The boys are too young to understand the political significance of a Catholic family from a hardline republican area daring to challenge the IRA.

if anyone did try to put it in their language, it would be a bit like the seven dwarfs deciding to take on the Power Rangers.

The IRA are self-styled super-heroes, not used to their authority being questioned by ordinary folk in republican areas. But the McCartney sisters are no ordinary folk.

Strong, courageous, bold, articulate, tenacious and formidable - just some of the adjectives used about them in recent weeks.

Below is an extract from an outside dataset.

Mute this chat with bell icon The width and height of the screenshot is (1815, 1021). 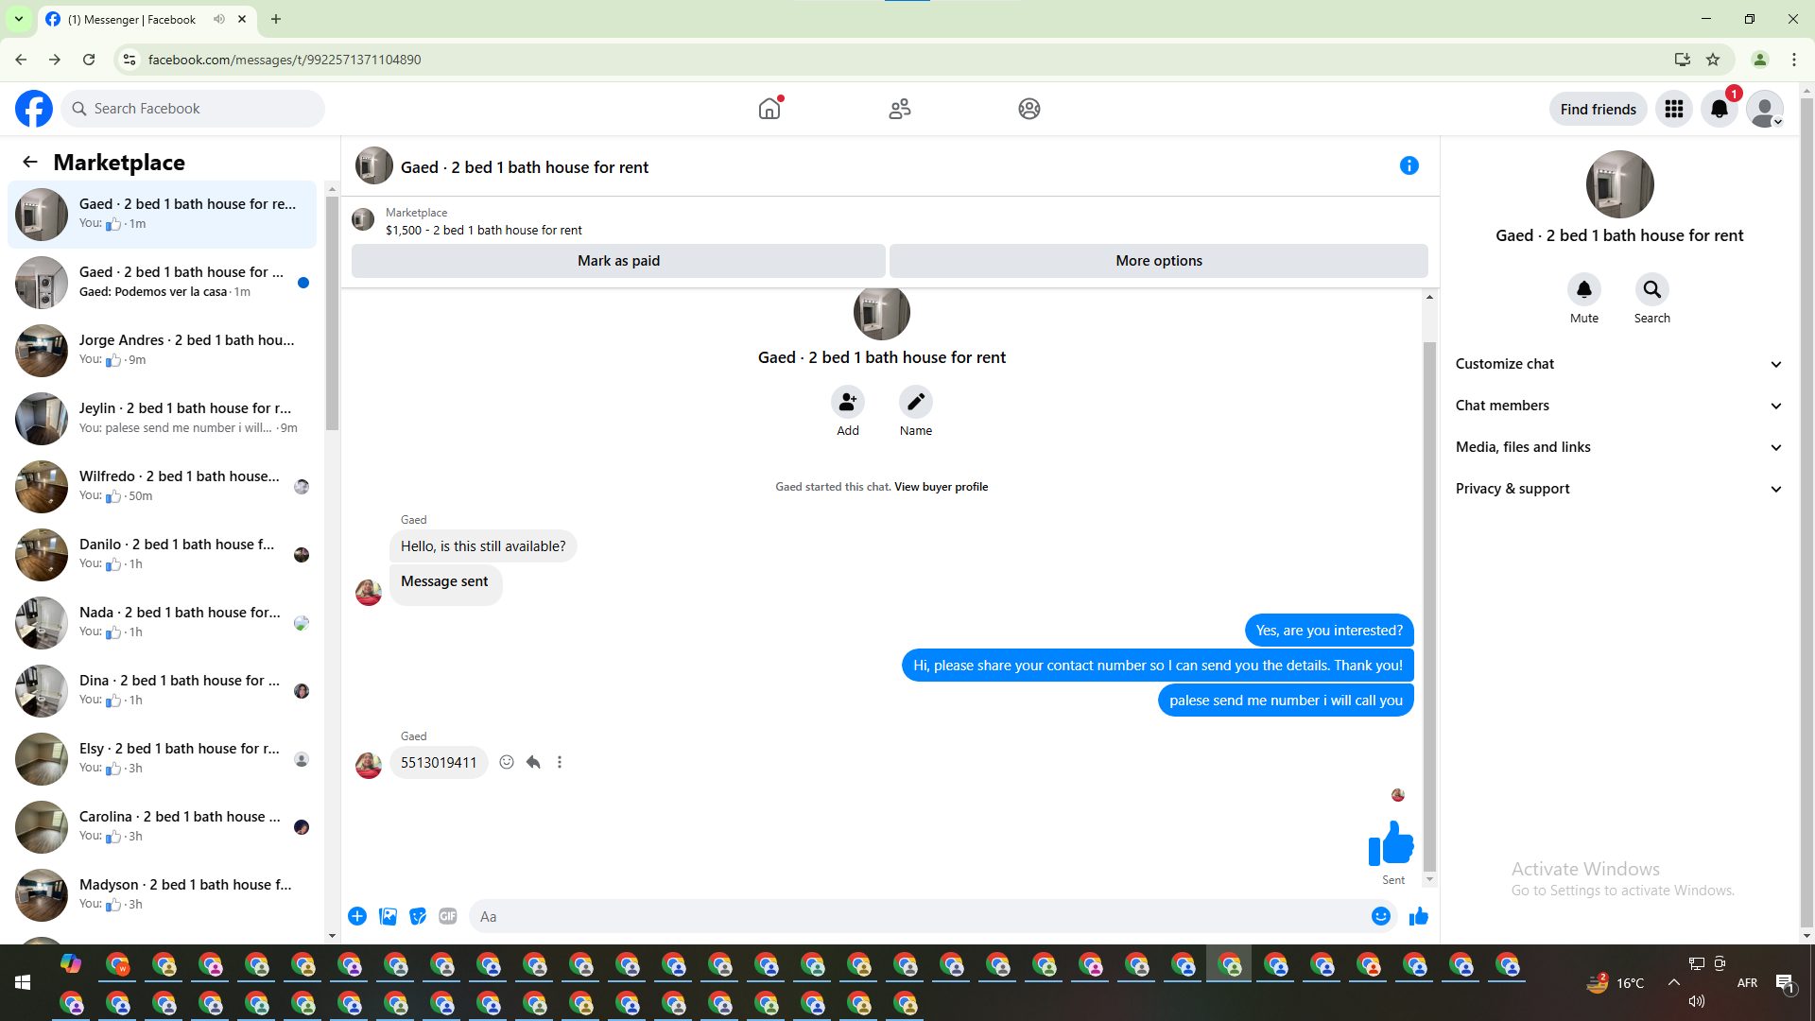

Gemma, a 41-year-old nurse, is the eldest. Next comes Paula, who is perhaps the best known of the sisters, because she has done most of the media interviews. A mother of five children, aged 19 to three, she is a mature student at Queen's University, doing women's studies.

She hasn't been at many lectures recently. In the six weeks since her brother died, Paula's modest home in the republican Short Strand area of east Belfast has become the unofficial headquarters of the campaign 'Justice for Robert'.


Warning from McGuinness:

quote:
Sinn Féin's Chief Negotiator, Martin McGuinness, has said the sisters of Robert McCartney . . needed to be very careful they did not step over the line into party politics.

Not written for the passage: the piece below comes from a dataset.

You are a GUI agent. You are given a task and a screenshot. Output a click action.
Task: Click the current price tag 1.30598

. . 2003 Sinn Féin assembly election candidate, Cora Groogan, confirmed she was among around 70 people in the bar when the row that led to the killing began.

Deirdre Hargey, 23, is a community worker in Belfast and has been chosen as a candidate in the Laganbank area of Belfast for the local elections next May. . . Ms Hargey was still inside Magennis's on the night of Sunday 30 January when the police arrived. But she denied seeing the brawl.


Paula McCartney has yet to decide whether to run for office:

quote:
Catherine McCartney dismissed claims being spread by Sinn Féin in Belfast that their campaign was being orchestrated by the party's political enemies. "Would they be saying the same if it was six men? We do know a little about politics," Ms McCartney, a politics lecturer, said.

The family believes that witnesses to the murder have been frightened into silence by the IRA men involved.

Gee, when the IRA offers to shoot the perpetrators, why would anyone be frightened?

IRA threats continue say McCartneys:

quote:
Witnesses to the murder of Robert McCartney are still being intimidated by the IRA, his family alleged yesterday. Mr McCartney's widow and sisters suggested that as many as 12 IRA volunteers helped remove forensic evidence or intimidated witnesses after the murder in Belfast.

Catherine McCartney said: "The facts speak for themselves. Seventy people were in that bar _ no one has come forward with anything to the police that they can act upon."

Asked if witnesses would come forward following the IRA's assurances that there was nothing to fear, Northern Ireland's chief constable, Hugh Orde, said: "I don't think people believe the IRA statement _ Many people have been murdered by the IRA from their own community.

"They are no doubt using fear, intimidation and threats now probably on the suspects as well as everyone else in that community."


It's hard for people in Canada to appreciate the extent to which the McCartney sisters are being called the bravest people in all of Ireland.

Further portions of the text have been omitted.